Its not all PRO Road fever today… The Big S unveiled the 2016 Stumpjumper over the weekend and it was difficult to not press the tongue hard into the cheek. Now, before you start, no, I’m not a Big S hater, I believe everyone growing up Dirty should at some stage ride a Stumpjumper as a weird rite of passage (did my stint in 1996 FYI) and I LOVE my Carbon Demo thanks to the Swedish connection, but really guys?

Big S

So, first of all, there’s the small matter that they’ve come up with two things we didn’t know we didn’t need:

  1. The SWAT Cradle and SWAT door? I assume a collaboration with Ikea to appeal to those that have an OCD for storage, but with that name it sounds ideal if you need to do some riding in Baltimore. But seriously, is that thing gagging to turn into a total cunt in any real conditions outside of bone dry areas where the designers live? The SWAT cradle is really just waiting to become a SWAT onboard swimming pool in wet conditions and if you quietly see this feature disappear, one may suspect it would be connected to structural integrity issues? Yup, I’m NOT an engineer, but I will watch with interest
  2. 6Fattie – Oh… Fuck… Me… As we all know, Fat bikes outside of snow are cuntwagons, but it seems someone has decided to now allow them to breed and proliferate outside of their current realm of fuckwittery.  So now we have a 650b bike pretending to be a fat bike? Or is it the other way around? Actually, who gives even half a fuck, as its just horrendous. I assume designed by and for people that like to go out and remove rocks and logs from trail to give them more of that ‘bike path’ feel, this is the latest round of dumbing shit down attempting to invade the MTB world.

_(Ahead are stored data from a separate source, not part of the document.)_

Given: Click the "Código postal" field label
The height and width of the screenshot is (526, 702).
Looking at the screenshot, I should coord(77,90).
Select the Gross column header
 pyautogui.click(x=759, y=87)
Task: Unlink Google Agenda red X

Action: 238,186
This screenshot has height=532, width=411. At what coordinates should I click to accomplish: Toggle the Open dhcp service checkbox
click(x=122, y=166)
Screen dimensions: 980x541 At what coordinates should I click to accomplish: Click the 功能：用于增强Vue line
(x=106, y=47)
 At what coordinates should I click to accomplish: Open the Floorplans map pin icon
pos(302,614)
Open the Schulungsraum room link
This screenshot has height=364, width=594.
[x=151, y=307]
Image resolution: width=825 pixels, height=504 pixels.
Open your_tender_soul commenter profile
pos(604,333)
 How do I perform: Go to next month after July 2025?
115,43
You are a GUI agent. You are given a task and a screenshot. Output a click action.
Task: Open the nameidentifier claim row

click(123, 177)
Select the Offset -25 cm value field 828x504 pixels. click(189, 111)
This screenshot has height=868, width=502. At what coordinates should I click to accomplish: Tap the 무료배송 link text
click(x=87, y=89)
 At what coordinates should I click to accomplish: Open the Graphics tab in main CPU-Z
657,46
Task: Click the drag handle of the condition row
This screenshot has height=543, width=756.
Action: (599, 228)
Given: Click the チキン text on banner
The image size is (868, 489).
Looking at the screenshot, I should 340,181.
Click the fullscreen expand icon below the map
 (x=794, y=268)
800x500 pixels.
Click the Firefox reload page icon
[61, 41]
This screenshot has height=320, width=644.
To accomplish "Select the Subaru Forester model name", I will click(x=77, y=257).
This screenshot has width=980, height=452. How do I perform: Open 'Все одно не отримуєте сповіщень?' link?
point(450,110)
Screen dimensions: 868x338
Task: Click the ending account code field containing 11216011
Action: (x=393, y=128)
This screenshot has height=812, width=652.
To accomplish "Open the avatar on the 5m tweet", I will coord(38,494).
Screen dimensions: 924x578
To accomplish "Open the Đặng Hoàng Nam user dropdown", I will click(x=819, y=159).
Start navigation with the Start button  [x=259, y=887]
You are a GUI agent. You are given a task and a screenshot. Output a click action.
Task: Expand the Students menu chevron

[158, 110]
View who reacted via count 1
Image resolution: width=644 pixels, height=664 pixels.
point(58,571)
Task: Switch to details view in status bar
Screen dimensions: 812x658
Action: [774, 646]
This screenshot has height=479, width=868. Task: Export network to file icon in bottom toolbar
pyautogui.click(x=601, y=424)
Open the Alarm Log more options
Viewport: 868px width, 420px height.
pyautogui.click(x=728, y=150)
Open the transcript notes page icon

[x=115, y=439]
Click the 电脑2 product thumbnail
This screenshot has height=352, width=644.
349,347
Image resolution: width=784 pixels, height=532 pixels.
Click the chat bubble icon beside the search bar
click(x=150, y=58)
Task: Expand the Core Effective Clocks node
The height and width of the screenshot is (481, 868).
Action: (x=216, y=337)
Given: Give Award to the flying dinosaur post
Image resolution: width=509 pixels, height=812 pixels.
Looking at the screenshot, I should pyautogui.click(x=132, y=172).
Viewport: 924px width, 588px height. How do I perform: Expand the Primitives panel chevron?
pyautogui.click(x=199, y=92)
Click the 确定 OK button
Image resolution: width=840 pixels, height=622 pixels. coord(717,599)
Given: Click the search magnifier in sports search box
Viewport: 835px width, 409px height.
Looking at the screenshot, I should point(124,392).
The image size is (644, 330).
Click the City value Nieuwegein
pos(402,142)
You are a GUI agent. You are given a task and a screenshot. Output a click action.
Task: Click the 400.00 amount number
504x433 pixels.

Segway? Yes please… The best part of all this was the marketing bullet points there that define for you which bike to ride. So wait, I now need to have a different bike to choose between Control, Nimble and speed?

I’m such a dumbass, here’s me thinking they were all essential parts of mastering how you ride a Mountain Bike, no wonder I’m so inconsistent sometimes! Turns out you actually need 3 different bikes! Today feels like a ‘Speed’ day, had better turn off any form of common sense and select the 29er. Finally I can choose which element I need to stick to.

Or, just don’t be a cunt and buy a Santa Cruz Nomad!


Fuck it… Just buy 2

I’m off to work out if my tool is too big to ram into the TWAT SWAT Box.